GOAL OF THE EXERCISE:
How many lines of the data below contain the string "width"? Reply with the number alone.

RAW DATA:

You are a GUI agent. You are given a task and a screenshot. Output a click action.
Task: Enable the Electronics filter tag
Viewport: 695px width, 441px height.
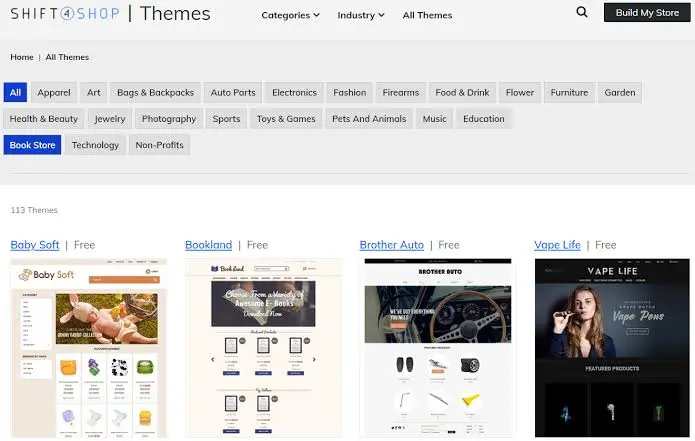(x=294, y=93)
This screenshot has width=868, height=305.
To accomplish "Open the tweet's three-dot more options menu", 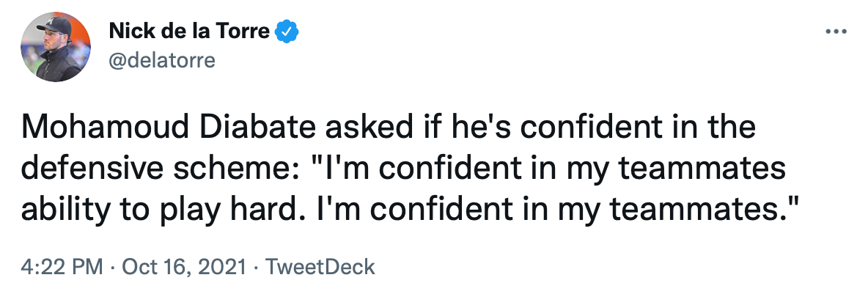I will (x=836, y=33).
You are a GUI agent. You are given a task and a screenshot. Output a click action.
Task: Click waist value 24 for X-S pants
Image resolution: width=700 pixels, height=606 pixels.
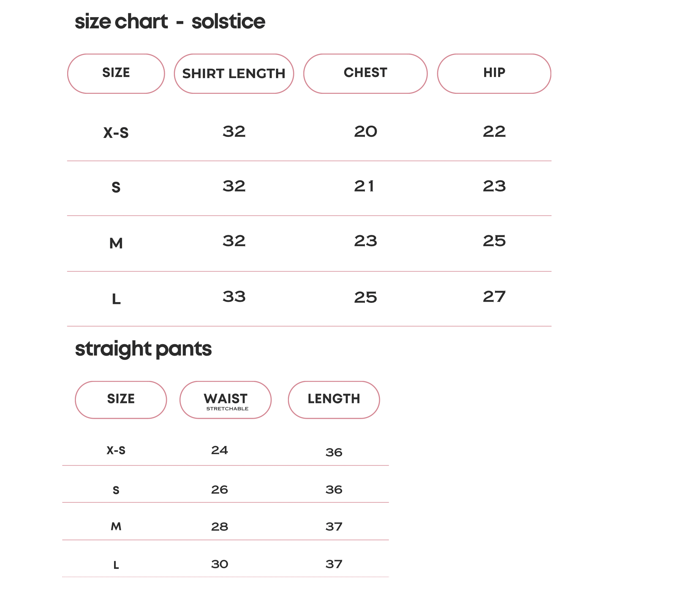pos(220,450)
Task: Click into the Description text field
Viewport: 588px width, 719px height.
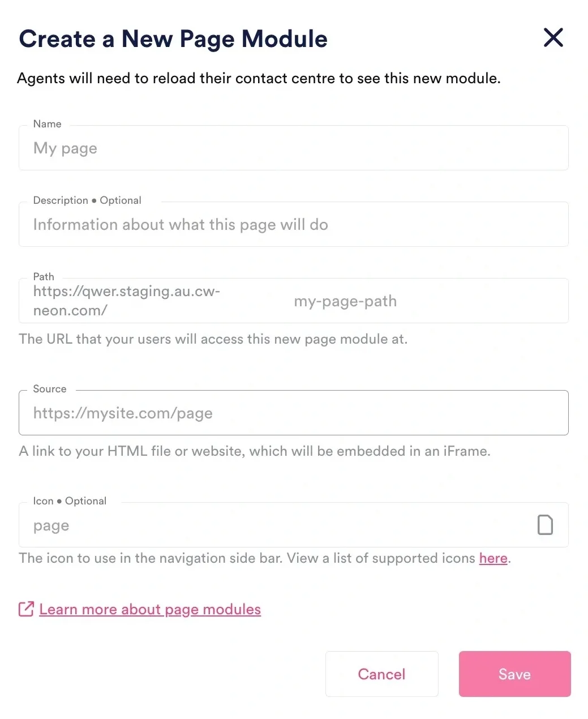Action: pos(293,225)
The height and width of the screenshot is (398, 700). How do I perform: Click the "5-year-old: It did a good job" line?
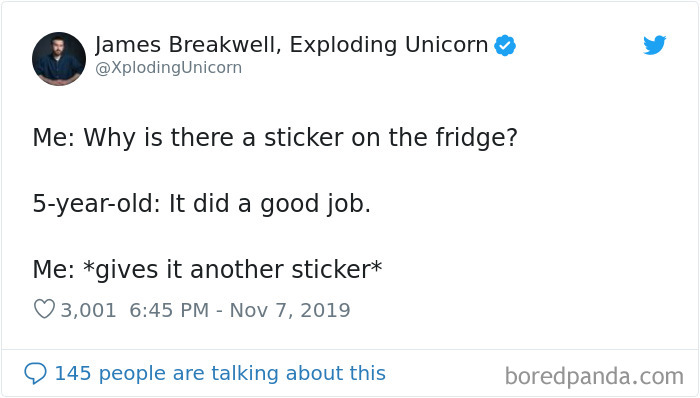coord(202,204)
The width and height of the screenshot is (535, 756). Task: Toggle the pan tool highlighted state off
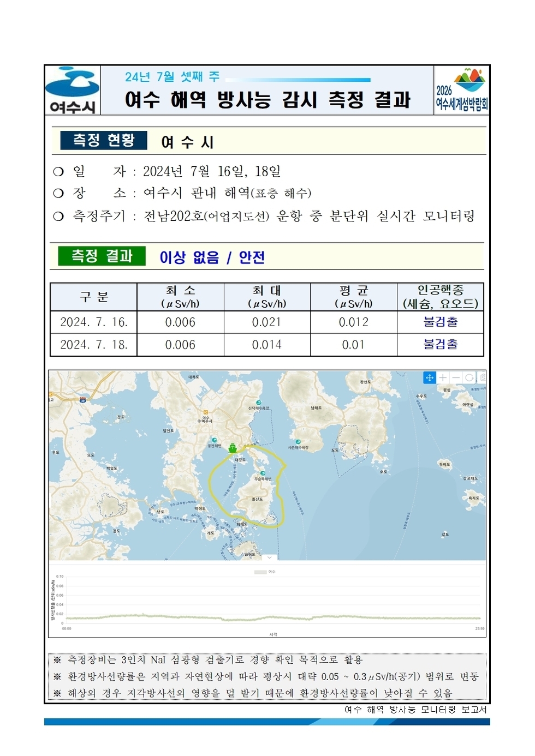[430, 377]
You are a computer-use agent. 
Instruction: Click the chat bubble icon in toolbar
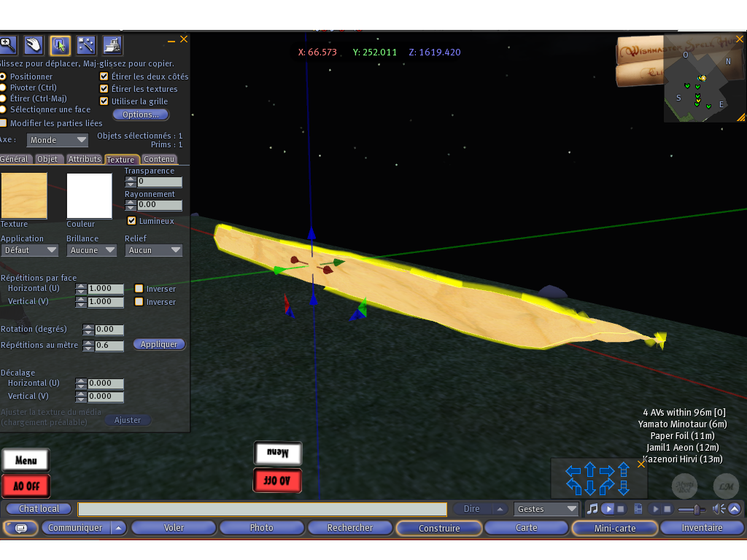click(20, 528)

SOLUTION FOR THIS EXERCISE:
6